START MATERIAL TO PROCESS

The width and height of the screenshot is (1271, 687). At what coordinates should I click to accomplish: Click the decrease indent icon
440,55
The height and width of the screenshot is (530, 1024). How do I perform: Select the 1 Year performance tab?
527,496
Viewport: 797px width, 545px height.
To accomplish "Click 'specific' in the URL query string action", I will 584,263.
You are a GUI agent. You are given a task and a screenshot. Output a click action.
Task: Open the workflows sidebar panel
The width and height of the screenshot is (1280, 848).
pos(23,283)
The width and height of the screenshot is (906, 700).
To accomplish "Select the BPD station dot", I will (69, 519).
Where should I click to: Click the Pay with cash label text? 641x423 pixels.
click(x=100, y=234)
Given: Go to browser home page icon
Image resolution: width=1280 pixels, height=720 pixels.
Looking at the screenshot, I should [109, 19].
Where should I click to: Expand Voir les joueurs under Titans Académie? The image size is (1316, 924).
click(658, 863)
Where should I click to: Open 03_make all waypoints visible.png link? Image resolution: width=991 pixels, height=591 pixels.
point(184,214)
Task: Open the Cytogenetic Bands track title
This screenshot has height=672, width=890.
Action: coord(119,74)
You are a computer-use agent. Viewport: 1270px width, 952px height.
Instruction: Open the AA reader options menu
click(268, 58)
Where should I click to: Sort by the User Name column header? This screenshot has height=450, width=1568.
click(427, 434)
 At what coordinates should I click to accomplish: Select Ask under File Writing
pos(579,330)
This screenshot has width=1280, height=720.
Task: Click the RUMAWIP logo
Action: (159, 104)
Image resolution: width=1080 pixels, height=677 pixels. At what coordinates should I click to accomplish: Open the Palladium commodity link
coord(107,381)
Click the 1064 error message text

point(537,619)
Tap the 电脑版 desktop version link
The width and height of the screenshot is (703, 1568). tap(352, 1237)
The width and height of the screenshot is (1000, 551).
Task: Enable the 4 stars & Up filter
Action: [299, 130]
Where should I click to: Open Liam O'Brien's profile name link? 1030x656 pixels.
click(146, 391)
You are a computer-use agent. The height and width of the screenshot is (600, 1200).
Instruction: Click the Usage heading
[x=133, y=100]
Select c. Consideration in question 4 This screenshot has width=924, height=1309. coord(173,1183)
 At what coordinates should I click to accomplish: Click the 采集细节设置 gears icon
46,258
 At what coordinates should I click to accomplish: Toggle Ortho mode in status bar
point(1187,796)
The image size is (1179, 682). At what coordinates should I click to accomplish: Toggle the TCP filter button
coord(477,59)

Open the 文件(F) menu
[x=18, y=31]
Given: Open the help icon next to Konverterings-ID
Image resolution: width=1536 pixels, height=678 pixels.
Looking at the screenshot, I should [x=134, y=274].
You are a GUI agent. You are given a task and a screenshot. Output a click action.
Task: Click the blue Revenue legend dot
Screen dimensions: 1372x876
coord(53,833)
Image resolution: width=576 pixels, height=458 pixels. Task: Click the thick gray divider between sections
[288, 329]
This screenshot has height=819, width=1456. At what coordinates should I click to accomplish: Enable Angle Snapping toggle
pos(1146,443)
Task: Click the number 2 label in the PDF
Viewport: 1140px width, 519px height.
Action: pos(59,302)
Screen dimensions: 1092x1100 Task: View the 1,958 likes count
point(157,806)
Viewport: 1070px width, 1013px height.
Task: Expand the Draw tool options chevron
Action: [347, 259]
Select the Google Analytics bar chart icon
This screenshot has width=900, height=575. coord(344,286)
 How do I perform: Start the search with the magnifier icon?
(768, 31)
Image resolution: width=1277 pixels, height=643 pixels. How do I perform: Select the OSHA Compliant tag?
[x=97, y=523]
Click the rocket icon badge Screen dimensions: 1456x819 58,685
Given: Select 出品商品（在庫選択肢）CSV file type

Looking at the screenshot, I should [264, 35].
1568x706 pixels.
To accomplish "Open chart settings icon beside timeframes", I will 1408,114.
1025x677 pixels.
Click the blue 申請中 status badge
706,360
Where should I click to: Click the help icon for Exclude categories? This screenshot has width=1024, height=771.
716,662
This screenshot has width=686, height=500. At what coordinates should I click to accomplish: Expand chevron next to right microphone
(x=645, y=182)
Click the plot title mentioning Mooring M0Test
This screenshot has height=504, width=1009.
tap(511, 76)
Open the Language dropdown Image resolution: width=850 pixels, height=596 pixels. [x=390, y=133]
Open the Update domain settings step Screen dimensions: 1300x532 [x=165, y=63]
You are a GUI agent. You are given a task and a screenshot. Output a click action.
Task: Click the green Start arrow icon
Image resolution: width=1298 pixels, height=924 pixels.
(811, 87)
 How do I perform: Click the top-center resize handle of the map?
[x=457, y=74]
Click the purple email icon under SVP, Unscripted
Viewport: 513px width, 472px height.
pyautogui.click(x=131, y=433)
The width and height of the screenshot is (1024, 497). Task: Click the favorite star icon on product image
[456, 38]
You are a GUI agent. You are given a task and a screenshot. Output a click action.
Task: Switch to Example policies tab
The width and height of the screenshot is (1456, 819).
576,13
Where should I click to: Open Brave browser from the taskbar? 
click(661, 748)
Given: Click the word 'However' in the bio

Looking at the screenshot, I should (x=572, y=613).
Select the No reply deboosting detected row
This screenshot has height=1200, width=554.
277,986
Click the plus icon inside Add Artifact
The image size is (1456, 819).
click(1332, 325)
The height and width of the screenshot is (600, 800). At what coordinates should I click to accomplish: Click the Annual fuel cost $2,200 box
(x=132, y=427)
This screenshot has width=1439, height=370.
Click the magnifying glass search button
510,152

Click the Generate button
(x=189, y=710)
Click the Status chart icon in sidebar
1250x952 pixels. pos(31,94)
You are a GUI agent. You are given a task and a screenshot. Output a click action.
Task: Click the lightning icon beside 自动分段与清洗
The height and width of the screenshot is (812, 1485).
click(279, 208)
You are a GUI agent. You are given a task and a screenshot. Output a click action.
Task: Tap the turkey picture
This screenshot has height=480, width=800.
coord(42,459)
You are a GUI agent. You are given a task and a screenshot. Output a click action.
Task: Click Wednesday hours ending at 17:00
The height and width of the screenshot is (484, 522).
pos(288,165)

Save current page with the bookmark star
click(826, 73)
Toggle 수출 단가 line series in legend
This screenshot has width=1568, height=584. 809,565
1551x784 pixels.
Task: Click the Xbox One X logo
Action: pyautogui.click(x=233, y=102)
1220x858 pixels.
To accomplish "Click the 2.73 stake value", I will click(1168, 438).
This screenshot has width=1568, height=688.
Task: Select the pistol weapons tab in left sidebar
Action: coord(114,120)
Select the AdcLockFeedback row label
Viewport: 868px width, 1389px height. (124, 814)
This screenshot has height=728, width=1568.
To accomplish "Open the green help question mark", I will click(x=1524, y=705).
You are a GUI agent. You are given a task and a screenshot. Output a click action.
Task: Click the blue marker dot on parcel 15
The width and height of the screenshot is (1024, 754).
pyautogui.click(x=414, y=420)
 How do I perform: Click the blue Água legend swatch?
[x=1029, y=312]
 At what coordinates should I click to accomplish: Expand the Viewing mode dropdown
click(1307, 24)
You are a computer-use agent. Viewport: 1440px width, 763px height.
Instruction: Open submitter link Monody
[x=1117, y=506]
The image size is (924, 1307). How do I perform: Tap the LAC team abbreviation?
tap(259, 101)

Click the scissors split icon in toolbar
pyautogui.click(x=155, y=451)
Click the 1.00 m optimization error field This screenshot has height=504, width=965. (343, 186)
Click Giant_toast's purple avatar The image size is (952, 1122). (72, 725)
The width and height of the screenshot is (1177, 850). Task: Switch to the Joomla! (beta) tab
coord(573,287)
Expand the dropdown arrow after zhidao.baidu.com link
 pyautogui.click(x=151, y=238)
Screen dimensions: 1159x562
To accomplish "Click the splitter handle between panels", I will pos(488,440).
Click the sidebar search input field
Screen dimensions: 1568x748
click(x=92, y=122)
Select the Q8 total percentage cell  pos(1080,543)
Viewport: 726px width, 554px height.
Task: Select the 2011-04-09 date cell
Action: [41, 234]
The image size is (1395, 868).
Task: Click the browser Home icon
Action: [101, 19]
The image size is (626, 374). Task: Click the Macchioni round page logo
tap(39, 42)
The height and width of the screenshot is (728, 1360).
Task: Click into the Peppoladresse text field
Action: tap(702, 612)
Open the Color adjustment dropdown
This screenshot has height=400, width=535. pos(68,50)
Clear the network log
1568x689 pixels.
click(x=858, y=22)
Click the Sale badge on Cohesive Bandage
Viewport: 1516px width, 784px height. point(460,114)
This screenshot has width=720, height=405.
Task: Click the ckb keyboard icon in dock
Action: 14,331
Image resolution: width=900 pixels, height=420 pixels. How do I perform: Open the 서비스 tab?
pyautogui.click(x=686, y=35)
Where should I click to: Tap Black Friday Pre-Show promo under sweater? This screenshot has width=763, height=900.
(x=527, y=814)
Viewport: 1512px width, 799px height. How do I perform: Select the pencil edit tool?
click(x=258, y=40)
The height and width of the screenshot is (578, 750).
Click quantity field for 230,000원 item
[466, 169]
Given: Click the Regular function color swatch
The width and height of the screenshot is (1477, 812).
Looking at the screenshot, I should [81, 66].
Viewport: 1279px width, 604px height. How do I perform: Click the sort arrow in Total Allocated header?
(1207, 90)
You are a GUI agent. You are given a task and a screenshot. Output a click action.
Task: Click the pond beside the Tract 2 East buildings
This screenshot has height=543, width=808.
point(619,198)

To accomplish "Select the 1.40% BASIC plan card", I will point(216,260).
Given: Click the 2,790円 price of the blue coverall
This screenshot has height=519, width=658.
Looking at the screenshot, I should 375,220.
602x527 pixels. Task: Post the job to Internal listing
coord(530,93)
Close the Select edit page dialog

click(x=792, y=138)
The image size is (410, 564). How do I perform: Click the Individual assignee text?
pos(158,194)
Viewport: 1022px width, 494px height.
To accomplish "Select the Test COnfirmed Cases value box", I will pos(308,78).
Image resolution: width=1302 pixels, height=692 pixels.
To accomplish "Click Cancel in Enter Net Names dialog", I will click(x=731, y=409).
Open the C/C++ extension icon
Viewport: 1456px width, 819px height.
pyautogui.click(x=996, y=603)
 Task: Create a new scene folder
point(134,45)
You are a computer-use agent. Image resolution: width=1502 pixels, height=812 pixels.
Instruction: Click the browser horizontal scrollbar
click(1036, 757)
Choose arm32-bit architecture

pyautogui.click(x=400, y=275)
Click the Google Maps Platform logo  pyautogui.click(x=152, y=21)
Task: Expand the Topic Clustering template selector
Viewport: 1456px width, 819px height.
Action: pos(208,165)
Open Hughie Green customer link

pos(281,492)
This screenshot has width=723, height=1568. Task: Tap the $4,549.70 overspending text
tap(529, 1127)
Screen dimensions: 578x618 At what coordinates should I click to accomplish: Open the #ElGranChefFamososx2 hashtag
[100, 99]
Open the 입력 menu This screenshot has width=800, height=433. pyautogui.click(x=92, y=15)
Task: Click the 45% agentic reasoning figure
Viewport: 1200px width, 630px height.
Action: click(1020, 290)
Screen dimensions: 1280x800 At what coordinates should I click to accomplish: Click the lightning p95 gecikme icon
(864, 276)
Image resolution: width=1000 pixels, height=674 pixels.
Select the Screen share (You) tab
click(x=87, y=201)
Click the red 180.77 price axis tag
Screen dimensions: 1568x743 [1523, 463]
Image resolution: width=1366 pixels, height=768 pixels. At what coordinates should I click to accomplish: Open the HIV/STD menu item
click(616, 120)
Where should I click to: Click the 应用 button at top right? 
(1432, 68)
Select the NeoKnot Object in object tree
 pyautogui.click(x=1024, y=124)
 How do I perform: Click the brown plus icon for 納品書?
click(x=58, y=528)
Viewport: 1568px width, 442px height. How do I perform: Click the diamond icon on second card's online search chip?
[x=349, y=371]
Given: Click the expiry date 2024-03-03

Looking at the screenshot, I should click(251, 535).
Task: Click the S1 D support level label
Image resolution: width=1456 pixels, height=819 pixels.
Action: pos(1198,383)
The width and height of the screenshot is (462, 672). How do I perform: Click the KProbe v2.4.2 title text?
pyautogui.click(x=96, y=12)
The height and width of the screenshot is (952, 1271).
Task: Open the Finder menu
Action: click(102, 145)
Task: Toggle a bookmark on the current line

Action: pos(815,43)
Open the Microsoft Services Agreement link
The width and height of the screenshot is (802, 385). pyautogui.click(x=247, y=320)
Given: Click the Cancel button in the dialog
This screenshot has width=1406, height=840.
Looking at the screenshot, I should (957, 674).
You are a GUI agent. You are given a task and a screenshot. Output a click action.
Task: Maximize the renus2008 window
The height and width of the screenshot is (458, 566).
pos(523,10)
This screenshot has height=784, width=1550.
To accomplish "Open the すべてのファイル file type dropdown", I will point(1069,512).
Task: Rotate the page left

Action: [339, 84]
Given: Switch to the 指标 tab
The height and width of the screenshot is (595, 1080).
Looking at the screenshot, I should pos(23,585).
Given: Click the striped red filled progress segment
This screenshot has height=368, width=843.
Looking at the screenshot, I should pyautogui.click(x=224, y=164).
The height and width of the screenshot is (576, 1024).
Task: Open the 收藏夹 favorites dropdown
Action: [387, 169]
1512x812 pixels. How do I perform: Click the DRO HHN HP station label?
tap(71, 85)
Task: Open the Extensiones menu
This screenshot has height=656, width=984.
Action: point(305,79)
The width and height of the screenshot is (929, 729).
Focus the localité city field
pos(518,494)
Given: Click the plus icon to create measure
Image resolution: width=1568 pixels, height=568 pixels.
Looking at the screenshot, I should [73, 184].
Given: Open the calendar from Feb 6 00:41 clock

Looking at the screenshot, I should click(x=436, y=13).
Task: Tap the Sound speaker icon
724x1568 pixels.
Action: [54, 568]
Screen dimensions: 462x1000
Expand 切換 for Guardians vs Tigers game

END MATERIAL TO PROCESS

STATED EXERCISE: Render the entries above as a numbered list, beginning at the line that contains "Click the rocket" and stopping after the line that contains "1250x952 pixels. pos(31,94)", with blank lines left out.

PROBLEM SOLUTION:
1. Click the rocket icon badge Screen dimensions: 1456x819 58,685
2. Given: Select 出品商品（在庫選択肢）CSV file type
3. Looking at the screenshot, I should [264, 35].
4. 1568x706 pixels.
5. To accomplish "Open chart settings icon beside timeframes", I will 1408,114.
6. 1025x677 pixels.
7. Click the blue 申請中 status badge
8. 706,360
9. Where should I click to: Click the help icon for Exclude categories? This screenshot has width=1024, height=771.
10. 716,662
11. This screenshot has width=686, height=500. At what coordinates should I click to accomplish: Expand chevron next to right microphone
12. (x=645, y=182)
13. Click the plot title mentioning Mooring M0Test
14. This screenshot has height=504, width=1009.
15. tap(511, 76)
16. Open the Language dropdown Image resolution: width=850 pixels, height=596 pixels. [x=390, y=133]
17. Open the Update domain settings step Screen dimensions: 1300x532 [x=165, y=63]
18. You are a GUI agent. You are given a task and a screenshot. Output a click action.
19. Task: Click the green Start arrow icon
20. Image resolution: width=1298 pixels, height=924 pixels.
21. (811, 87)
22.  How do I perform: Click the top-center resize handle of the map?
23. [x=457, y=74]
24. Click the purple email icon under SVP, Unscripted
25. Viewport: 513px width, 472px height.
26. pyautogui.click(x=131, y=433)
27. The width and height of the screenshot is (1024, 497). Task: Click the favorite star icon on product image
28. [456, 38]
29. You are a GUI agent. You are given a task and a screenshot. Output a click action.
30. Task: Switch to Example policies tab
31. The width and height of the screenshot is (1456, 819).
32. 576,13
33. Where should I click to: Open Brave browser from the taskbar? 
34. click(661, 748)
35. Given: Click the word 'However' in the bio
36. Looking at the screenshot, I should (x=572, y=613).
37. Select the No reply deboosting detected row
38. This screenshot has height=1200, width=554.
39. 277,986
40. Click the plus icon inside Add Artifact
41. The image size is (1456, 819).
42. click(1332, 325)
43. The height and width of the screenshot is (600, 800). At what coordinates should I click to accomplish: Click the Annual fuel cost $2,200 box
44. (x=132, y=427)
45. This screenshot has width=1439, height=370.
46. Click the magnifying glass search button
47. 510,152
48. Click the Generate button
49. (x=189, y=710)
50. Click the Status chart icon in sidebar
51. 1250x952 pixels. pos(31,94)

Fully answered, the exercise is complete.